Hostel Facility by Charitable Educational Trust cannot be Separate Business: Allahabad HC allows Income Tax Exemption [Read Judgment]

Hostel Facility - Charitable Educational Trust- Allahabad High Court - Income Tax Exemption - Taxscan

The Allahabad High Court while allowing the Income Tax Exemption under Section 11(1) held that the hostel facility by Charitable Educational Trust cannot be treated as a separate business.

The appellant, Daya Nand Pushpa Devi Charitable Trust Ghaziabad is a trust running a Dental College in the name & style of Harsharan Dass Dental College at Ghaziabad. The hostel for residence of the students admitted in the said college is also being run and managed by the trust. The trust claimed that all its activities are covered under Section 2 (15) of the Income Tax Act 1961; and had applied for the registration under Section 12-A of the Income Tax Act, which had been duly granted by the Commissioner, Income Tax, Meerut.

As per the directives of the Dental Council of India by the Gazette notification it is mandatory for the institutions admitting students in the dental education course (BDS) to provide hostel accommodation, based on the number of admissions, to all the boys and girls in the dental college campus itself.

The Assessing Officer concluded that the hostel activities of the trust is separable from its educational activities and the way the hostel and mess activities are being carried on they would fall within the meaning of “business”under section 2(13) and can not be treated as ‘Charitable purposes’ under Section 2(15) of the Income Tax Act. The benefit of Section 11 of the Act cannot be given to the assessee, in as much as, it has not maintained separate books of accounts which is one of the pre- conditions mentioned in Section 11(4A) for grant of such benefits.

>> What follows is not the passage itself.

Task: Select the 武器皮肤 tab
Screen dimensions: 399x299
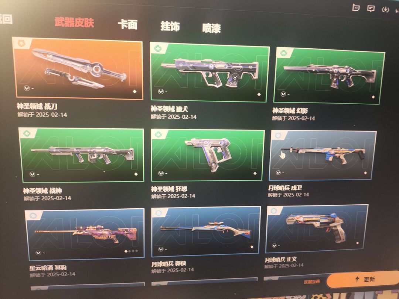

Advocate Abhinav Mehrotra on behalf of the appellant contended that the assessee being under statutory obligation to maintain a hostel for the students admitted in the institution, its activity of maintaining the hostel by charging hostel fees is an integral part of the objects of the trust, which is essentially charitable in nature being education. Even if the collected hostel fees has created some surplus as per the analysis of the Assessing Officer but that surplus by itself cannot be said to be profit and gains of a business within the meaning of Section 11(4A) of the Act, as the hostel activity is not independent to the main object of imparting education (Dental education).

On the other hand, Praveen Kumar, the counsel for the revenue, on the other hand, argued that the word “business” in Section 11(4A) of the Act has been used in the context of any activity which is undertaken by a trust or an institution, such activity is covered under the definition of the word “business” in Section 2(13) of the Act as the definition being inclusive, the expression business has to be interpreted it its widest amplitude.

The division bench of Justice Deepak Verma and Justice Sunita Agarwal while allowing the relief to the assessee ruled that the activity of running the hostel is not a separate business activity and surplus income from the hostel fee cannot be treated as profit and gains of a separate business or commercial activity of the trust, it is held that the exemption under Section 11(1) of the Act cannot be disallowed to the assessee.